異世界生活・4日目

朝の礼拝が終わりました。土下座の大人達は、今日は土下座はしていません。昨日のお願いが効いたようです。いつものように寄付の仕分けをしようと倉庫に居たら、エドさんに呼ばれました。

エドさんの部屋には土下座の大人達が勢揃いしています。狭い部屋なのでけっこうな密度です。正直暑いです。視線も気温も。なので、神殿内にしませんか?と提案してそちらへ移動します。


土下座の大人達は全部で6人。教会本部の偉い人たちだそうです。役職とかは聞いてもわからないので覚えていません。エドさんもこの人達と同じくらい偉い人なんだそうです。

その中で一際偉そうなお爺さんが、私に本部へ来ないか?と言ってきましが、私はこの場所に愛着を感じ始めていたので断りました。…美味しい食事は惹かれます。それでも、子供達も来てくれるし近所の人達も優しいし。なにより、得体のしれない私を拾ってくれたエドさんに何か恩返しがしたかったので。

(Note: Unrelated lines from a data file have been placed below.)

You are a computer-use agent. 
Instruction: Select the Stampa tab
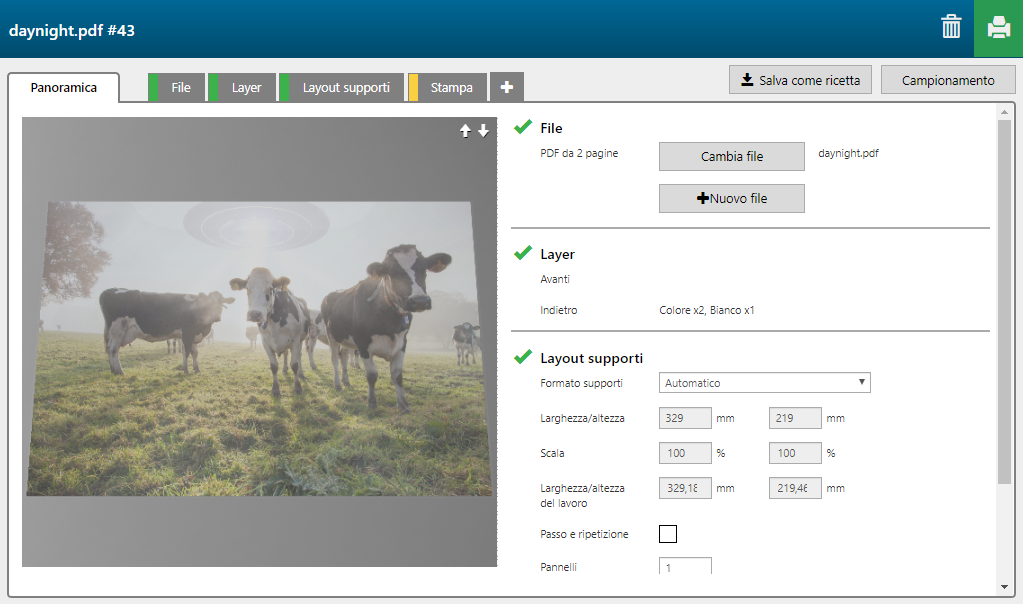(451, 88)
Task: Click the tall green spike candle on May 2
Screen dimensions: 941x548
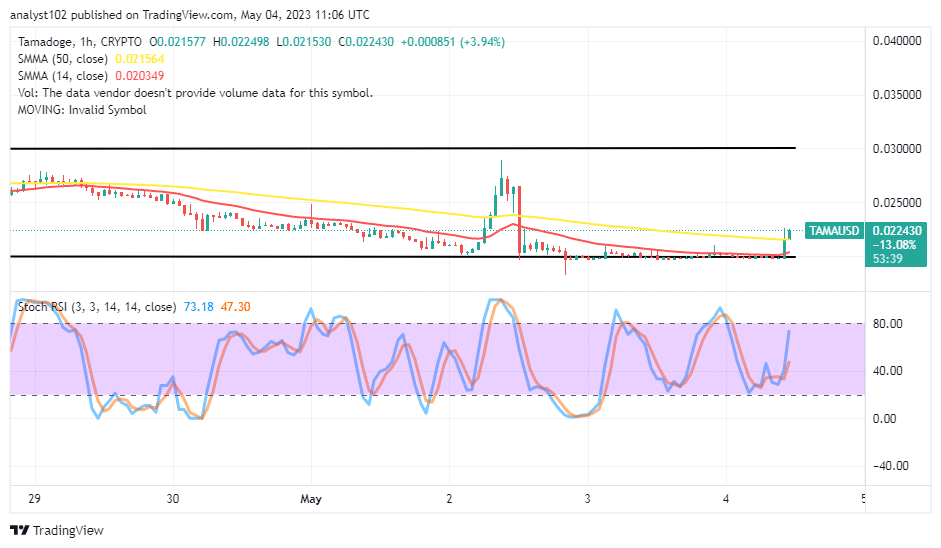Action: point(501,183)
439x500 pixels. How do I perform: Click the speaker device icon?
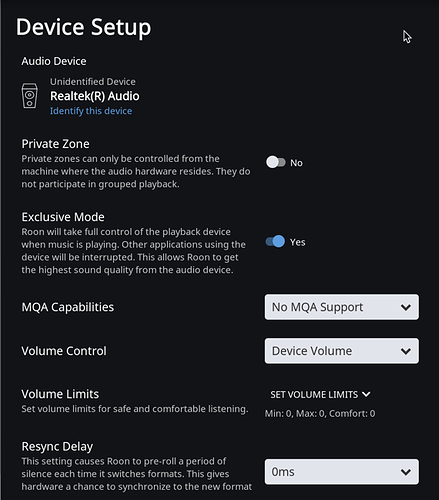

一番偉そうな人が「セイジョ様のご意向なら仕方ない。また伺っても良いですかな?」と言われたので「いつでもどうぞ」と、うっかり答えてから慌てて「エドさんが良ければ…ですけど」と付け加えました。危なかったです。私はココの居候なので、そんな出しゃばった事言えませんよね。それにしても、私の事をセイジョと言っていたけど、セイジョって何でしょう?特殊な言い方なのかな?


お昼過ぎ、土下座の大人達は帰っていきました。入れ替わるように近所の奥様達がやってきます。孤児院向けの焼き菓子の寄付です。教会の分も頂いたので、これは有り難く頂きます。いっしょにお祈りを…と言われたので、頂いたお菓子を少しだけ女神像の前に置いてお祈りをします。また光りましたね。あ、お菓子が消えてます。女神様が召し上がったのかもしれません。奥様達も喜んでました。


そう言えば、女神様に飾ったお花はまだ枯れる様子がありません。そういう種類なのかもしれませんね。奥様達に改めてお礼を言って別れ、焼き菓子を孤児院へ持っていきます。孤児院までは少し距離がありますが、街の外れにあるので仕方ありません。

ここにいる子供たちは戦争孤児だったり、口減らしで捨てられたり、親が病気だったり…そんな境遇の子供達が十数名居ます。


孤児院では子供達が畑仕事をしています。ここで取れる野菜は孤児院で使われる分と、余った分を教会が買い上げて貧しい人向けの炊き出しに使われます。その他にも、街の中で清掃や店の手伝いなどをして外貨を稼いでいるようです。


個人で稼いだ外貨は独り立ちの為に個人で貯めますが、ここの子達はその中から、孤児院の為の資金として寄付もしているそうです。…なんていい子達なんでしょうか。この子達が幸せな未来を手に入れられるよう、女神サマに祈りたいと思います。


さて、焼き菓子は孤児院の院長先生に渡します。奥様達からという事を伝えるのも忘れませんよ。子供達が窓から覗いていますね。きっと後で起こられるんだと思いますが、キラキラした瞳で見ている子供たちはとても可愛いです。